Cremona, año 970
Profundamente dormido en el lecho, Asbag soñaba. Miles de caballos galopaban sobre la tierra yerma; miles de guerreros, a sus grupas, blandían relucientes espadas. El cielo era rojo, de sangre y de ascuas del fuego que había abrasado las ciudades. Una vez más aquel fuego implacable, voraz, de consumación y final. Después el océano; la masa infinita del mar de la nada; y él sobre una precaria balsa, una especie de plataforma inestable de maderas y restos de algo; con gente alrededor, hombres y mujeres sin rostro conocido, asiéndose todos a las inseguras maderas. De repente, una luz al fondo. Una luz que se intensificaba y se aproximaba… Y una voz insistente llamándole.
—¡Asbag! ¡Asbag! ¡Asbag!
Abrió los ojos. Una lámpara de aceite le deslumbró justo delante de la cara. Se colocó la mano a modo de visera. En la obscuridad del aposento, apareció el rostro de Luitprando frente a él, con sus agudos ojos grises hundidos en las cuencas obscuras, y con el acentuado tic nervioso.
—¿Eh…? —Se sobresaltó Asbag—. ¿Qué sucede?
—¡Nada, nada! —dijo Luitprando—. No te asustes. Tan sólo deseaba hablar contigo.
—¿Ahora? Pero si aún no ha amanecido…
—Lo siento —se disculpó el obispo—. No podía dormir. Tengo que hablar contigo ahora mismo. Por favor, levántate.
Asbag se incorporó, tiró de la manta, la echó sobre sus hombros y se levantó.
—Vayamos a la biblioteca —le propuso Luitprando—. Estaremos más tranquilos allí.
Recorrieron los pasillos, subieron la escalera de peldaños de madera y entraron en la biblioteca. Debía de pasar un poco de medianoche, todo estaba muy obscuro y reinaba un absoluto silencio.
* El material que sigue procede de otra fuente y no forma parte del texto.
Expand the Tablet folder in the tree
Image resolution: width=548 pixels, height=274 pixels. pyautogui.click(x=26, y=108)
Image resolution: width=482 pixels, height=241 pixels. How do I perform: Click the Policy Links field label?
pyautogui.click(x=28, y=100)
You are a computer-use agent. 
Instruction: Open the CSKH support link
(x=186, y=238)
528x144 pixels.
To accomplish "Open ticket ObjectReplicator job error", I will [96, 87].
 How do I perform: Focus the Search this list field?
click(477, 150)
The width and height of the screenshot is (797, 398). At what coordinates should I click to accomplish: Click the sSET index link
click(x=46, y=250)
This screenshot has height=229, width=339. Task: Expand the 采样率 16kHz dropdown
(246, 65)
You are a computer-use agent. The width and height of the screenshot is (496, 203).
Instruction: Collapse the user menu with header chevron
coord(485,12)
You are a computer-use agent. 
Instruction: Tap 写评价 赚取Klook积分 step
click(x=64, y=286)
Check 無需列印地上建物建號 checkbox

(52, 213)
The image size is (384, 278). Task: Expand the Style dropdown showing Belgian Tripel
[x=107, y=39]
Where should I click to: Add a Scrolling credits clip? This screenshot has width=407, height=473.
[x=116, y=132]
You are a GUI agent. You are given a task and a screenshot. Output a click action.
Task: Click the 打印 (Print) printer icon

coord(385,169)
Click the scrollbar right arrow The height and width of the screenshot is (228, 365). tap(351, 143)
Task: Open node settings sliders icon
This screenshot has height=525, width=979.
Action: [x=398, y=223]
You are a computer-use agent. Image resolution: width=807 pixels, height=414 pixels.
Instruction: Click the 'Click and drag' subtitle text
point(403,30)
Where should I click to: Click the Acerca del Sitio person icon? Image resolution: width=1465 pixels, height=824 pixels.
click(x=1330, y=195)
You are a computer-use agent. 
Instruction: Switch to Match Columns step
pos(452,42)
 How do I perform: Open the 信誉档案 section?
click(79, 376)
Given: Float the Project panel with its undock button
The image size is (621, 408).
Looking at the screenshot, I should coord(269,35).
Luitprando encendió un candelabro y ambos se sentaron junto al escritorio.
—Bien, tú dirás —le dijo Asbag en tono de resignación.
Luitprando se santiguó, cruzó las manos sobre su regazo e inició un largo discurso que Asbag escuchó con atención.
—En primer lugar, he de pedirte perdón por haber interrumpido tu descanso de esta manera. Soy viejo, eso salta a la vista, pronto cumpliré los setenta años y no me he cuidado. Siento que el tiempo se me escapa de las manos y hace tiempo ya que casi no duermo. Debes comprenderme; las horas en el lecho se hacen interminables. Antes me levantaba y subía aquí a leer. Pero ahora la vista me falla. No me queda más remedio que darle vueltas y vueltas a las cosas en mi cabeza…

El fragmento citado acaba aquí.